Ecuador's president Rafael Correa being interviewed by Julian Assange in the latter's television chat show The World Tomorrow (episode 6), for Russia Today TV, May 22, 2012.

Instead of titling today’s column, “Ecuadorian military base in New York?” — I could easily have settled for something else. Because Rafael Correa, Ecuador’s charismatic president, spoke of many other equally important things in his recently given virtual interview to Wikileaks founder Julian Assange, for Russia Today TV (generally known as RT).

But I’ve chosen this over other ones, having been influenced partly by a recent report in an Indian TV channel which had claimed that the US wants to park its Seventh Fleet in the Bay of Bengal. May be, to even set up a naval base. The report, widely disseminated in the national media, was later hotly denied by both the Foreign Ministry, and the US Ambassador in Dhaka (see my last week’s column, “Indian chatter, 7th fleet in Bay of Bengal?,” New Age, June 4, 2012).

What Assange had asked Correa was, “Your government closed the US base at Manta. Can you tell me why…?” [3:35]

To which the president had replied, “Would you accept a foreign military base in your country, Julian?…[T]here is no problem in having a US military base in Ecuador but…only if they allow us to install an Ecuadorian base in the United States, a military base.”

Was it a perceived audacity that made Assange laugh? But Correa didn’t fail to respond to that either. “Are you having a lot of fun with the interview, Julian? I am glad to hear that. Me too.” [4:15]

(The interview can be watched at YouTube; a full unedited transcript of the interview with Spanish and English side-by-side is available at http://worldtomorrow.wikileaks.org/wp-content/uploads/2012/04/CORREA-FULL.pdf )

At the beginning of the interview, one can see Correa on screen waving his hand at Assange and saying, “Hi. Nice to meet you,” and then asking, “Where are you? In England?” [00:52]

“[Yes] under house arrest, for 500 hundred days.”

“Five hundred days?” An indescribable smile hovers around Correa’s lips as Assange adds (off-camera), “With no charge.”

“Okay,” a slight grimace. Nothing else. No oohs-aahs, oh, poor you! Okay, let’s start.
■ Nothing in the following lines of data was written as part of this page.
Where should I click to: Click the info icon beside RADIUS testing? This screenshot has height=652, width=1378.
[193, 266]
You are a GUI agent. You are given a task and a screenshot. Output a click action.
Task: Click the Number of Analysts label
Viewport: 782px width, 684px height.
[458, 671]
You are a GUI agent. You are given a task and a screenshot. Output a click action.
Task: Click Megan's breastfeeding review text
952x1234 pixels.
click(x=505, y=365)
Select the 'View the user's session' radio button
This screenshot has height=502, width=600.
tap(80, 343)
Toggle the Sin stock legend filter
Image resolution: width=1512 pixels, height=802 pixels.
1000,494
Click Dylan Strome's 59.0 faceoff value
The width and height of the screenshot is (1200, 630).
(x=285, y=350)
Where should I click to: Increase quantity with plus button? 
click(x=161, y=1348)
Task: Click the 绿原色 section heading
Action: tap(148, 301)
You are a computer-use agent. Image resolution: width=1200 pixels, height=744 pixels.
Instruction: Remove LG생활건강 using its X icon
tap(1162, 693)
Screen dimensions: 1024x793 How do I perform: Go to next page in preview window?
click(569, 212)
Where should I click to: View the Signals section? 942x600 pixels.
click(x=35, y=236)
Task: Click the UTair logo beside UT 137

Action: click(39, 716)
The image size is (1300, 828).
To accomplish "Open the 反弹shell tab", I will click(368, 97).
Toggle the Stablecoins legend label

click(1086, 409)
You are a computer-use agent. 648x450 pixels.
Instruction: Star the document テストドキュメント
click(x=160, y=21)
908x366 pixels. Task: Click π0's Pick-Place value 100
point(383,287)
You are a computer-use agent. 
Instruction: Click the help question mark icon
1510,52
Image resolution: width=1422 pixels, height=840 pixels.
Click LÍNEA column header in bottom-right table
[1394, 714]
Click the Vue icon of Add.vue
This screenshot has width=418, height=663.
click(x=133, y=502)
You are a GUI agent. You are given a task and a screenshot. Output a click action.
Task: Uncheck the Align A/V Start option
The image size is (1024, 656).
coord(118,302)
But he picks up the thread at the end of the interview when he tells Assange, “It has been a pleasure to meet you, Julian, at least through this means, and Cheer up! Cheer up! Welcome to the club of the persecuted!”

Assange responds, “Thank you, President Correa. And… yeah… bye bye, take care. Don’t get assassinated.”

Correa’s swift reply, “That’s what we are trying to do every day, to avoid that… ”

Not renewing the contract with the US over Manta, one of the largest military bases in Latin America, had come up in an earlier interview taken by Amy Goodman of Democracy Now! when the Ecuadorian president had visited New York in early 2008 to attend a UN conference. Correa had said, “I would renew it with one condition: that they allow me to set up an Ecuadorian military base here in New York. If there’s no problem with foreign bases, then let’s reach an agreement on that. I think that everybody listening is going to find that impossible. And for us Ecuadorians, it also seems impossible, based on our outlook informed by sovereignty, at least with the current government, to have a foreign military base on our soil.”

While campaigning in 2006, Correa had promised Ecuadorians that if elected, he would be willing to renew the 10-year contract (up for renewal in 2009), but only on the condition that the US allowed Ecuador to build, or station military on an air base in Miami, Florida. The US, not surprisingly (since all pigs are equal but some pigs are more equal than others), had rejected the idea. (Alternet, December 13, 2007).

But Correa’s refusal to renew the lease is not the only reason for US/western discontentment. To give an idea — both of the discontentment, and how Correa views it — one need only to turn to the UN conference, which Correa had gone to New York to attend: World Financial and Economic Crisis and Its Impact on Development. He was the only world leader there. The absence of many heads of state, according to Western diplomats, was because it was only a “platform to attack capitalism.” If so, said Correa,  the attack was only well deserved. Surely western leaders who failed to attend the conference were ideologically biased for, if it had been an attack on socialism, they’d have been “delighted” to come.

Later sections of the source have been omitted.